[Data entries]
◇ ◇ ◇ ◇ ◇
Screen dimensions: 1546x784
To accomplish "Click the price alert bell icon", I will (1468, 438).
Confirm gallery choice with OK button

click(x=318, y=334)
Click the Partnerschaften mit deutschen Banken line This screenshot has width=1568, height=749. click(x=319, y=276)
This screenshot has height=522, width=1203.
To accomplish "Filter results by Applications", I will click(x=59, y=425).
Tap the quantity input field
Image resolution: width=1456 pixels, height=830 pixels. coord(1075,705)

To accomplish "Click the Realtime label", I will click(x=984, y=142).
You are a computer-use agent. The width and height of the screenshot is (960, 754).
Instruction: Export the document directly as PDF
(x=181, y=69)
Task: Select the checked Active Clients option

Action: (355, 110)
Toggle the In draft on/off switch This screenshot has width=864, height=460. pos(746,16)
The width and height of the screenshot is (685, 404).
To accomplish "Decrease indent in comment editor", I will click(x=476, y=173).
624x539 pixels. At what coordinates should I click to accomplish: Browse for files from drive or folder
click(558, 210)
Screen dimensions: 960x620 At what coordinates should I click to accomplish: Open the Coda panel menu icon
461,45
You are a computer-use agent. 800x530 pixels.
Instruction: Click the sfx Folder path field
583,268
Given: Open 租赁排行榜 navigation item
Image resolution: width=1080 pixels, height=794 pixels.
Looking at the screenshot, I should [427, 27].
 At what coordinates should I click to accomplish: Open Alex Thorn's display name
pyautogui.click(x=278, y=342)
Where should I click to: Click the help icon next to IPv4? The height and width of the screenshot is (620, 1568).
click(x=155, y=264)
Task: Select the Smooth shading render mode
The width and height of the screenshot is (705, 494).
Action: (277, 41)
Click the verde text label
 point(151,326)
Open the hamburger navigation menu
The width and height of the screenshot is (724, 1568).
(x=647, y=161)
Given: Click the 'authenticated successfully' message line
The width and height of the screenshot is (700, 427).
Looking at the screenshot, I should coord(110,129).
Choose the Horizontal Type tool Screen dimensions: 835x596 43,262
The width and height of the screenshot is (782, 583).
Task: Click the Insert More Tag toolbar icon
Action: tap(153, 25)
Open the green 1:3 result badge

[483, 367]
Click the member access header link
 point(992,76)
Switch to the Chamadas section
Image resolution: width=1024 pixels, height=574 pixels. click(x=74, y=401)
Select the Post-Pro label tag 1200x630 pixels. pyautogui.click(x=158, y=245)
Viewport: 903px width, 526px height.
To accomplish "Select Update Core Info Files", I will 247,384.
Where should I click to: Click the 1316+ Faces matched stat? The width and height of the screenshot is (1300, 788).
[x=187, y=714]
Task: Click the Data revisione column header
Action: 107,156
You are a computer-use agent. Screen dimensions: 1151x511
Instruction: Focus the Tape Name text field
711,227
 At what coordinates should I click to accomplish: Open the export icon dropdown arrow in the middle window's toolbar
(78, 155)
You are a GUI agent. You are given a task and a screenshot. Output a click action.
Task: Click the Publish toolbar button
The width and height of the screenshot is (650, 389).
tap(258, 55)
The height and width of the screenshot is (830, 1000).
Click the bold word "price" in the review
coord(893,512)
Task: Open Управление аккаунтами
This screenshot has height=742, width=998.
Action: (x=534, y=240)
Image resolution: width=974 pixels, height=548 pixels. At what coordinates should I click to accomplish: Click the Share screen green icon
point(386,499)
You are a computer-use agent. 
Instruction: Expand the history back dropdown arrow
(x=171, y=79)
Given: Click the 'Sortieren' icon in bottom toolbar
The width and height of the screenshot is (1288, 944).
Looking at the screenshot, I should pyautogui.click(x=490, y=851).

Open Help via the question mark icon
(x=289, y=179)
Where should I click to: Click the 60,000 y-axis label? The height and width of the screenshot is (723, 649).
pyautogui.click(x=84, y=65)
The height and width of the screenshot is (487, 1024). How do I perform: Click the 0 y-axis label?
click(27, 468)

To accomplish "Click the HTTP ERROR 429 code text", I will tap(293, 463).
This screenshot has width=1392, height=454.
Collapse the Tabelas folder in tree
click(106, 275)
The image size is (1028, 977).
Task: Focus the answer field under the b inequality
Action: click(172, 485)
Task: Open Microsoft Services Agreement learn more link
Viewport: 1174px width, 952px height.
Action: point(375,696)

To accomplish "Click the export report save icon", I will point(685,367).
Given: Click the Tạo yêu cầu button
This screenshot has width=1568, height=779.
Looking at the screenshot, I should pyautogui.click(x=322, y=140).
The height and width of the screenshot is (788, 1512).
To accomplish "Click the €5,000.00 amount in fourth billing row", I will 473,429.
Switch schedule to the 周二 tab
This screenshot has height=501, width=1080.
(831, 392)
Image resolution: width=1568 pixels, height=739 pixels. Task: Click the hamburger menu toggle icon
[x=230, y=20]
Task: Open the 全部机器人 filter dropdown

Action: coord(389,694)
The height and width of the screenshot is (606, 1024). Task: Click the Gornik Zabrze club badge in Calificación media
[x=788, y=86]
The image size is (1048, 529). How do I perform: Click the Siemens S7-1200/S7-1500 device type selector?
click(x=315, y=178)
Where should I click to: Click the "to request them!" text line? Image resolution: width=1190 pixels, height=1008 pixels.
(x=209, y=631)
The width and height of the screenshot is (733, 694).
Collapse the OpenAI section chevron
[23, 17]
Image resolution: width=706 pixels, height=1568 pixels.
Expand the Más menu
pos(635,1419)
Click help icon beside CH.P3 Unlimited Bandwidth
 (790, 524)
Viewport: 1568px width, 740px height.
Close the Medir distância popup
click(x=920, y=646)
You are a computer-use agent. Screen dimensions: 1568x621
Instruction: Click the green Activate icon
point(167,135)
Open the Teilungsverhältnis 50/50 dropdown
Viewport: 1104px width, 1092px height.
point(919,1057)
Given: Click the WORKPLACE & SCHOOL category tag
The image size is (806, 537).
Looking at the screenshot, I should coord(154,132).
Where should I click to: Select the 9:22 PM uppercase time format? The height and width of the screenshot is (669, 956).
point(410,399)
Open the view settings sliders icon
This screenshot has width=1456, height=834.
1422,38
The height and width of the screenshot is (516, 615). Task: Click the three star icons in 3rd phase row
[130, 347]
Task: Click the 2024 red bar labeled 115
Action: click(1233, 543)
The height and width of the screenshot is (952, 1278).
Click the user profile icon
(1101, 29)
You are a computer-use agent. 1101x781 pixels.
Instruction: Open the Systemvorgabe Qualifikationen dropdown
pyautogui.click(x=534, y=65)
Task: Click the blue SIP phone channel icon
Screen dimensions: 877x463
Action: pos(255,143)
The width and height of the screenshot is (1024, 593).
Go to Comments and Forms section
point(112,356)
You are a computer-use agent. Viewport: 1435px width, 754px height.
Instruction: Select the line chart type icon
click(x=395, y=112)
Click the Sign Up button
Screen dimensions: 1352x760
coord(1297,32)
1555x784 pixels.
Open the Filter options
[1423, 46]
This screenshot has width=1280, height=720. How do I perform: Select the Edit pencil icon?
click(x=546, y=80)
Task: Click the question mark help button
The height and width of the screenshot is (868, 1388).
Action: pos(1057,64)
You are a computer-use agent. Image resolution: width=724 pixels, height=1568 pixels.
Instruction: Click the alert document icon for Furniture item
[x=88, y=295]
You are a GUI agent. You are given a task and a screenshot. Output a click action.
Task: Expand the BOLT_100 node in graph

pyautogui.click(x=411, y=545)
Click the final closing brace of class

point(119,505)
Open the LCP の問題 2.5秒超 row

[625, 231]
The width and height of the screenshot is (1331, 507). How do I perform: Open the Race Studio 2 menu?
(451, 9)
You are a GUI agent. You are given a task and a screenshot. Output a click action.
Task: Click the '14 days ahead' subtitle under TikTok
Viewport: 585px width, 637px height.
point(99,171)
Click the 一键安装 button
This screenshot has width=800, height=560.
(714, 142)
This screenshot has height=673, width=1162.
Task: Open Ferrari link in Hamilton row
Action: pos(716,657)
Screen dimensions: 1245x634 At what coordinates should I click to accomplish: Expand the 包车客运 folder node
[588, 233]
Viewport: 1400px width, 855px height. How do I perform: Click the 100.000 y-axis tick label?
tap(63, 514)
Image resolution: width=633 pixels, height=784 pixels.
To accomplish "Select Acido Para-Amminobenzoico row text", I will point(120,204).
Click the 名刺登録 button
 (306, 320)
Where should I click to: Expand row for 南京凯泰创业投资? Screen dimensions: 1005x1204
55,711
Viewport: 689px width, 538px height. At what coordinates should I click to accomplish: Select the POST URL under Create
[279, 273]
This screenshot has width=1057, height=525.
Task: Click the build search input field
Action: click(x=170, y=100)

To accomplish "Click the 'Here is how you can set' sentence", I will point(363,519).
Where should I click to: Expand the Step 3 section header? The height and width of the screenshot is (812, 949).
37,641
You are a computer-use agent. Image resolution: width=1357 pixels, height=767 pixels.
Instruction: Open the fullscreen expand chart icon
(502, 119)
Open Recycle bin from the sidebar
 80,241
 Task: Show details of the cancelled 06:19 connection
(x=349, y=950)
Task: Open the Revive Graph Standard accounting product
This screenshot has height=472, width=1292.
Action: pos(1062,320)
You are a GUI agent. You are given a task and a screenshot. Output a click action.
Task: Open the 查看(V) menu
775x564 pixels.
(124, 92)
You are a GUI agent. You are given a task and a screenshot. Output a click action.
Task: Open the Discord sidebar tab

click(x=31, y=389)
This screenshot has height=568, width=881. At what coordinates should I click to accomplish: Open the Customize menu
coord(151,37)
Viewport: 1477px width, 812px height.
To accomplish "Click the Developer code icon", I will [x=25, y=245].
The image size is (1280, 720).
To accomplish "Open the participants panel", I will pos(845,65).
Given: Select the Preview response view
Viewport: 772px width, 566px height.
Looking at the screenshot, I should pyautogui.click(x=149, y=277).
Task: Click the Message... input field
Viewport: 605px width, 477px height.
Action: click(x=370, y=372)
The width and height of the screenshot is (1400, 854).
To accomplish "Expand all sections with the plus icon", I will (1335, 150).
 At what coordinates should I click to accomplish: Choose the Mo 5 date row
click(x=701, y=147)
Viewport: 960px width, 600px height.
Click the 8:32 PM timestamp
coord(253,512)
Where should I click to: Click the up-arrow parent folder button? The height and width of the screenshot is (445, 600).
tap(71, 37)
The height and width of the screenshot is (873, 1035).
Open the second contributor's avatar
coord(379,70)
◇ ◇ ◇ ◇ ◇
• **Work task**
Each line that contains the string "navigation" counts once; report how many such lines the entries have, giving only the number.

• **Result**
2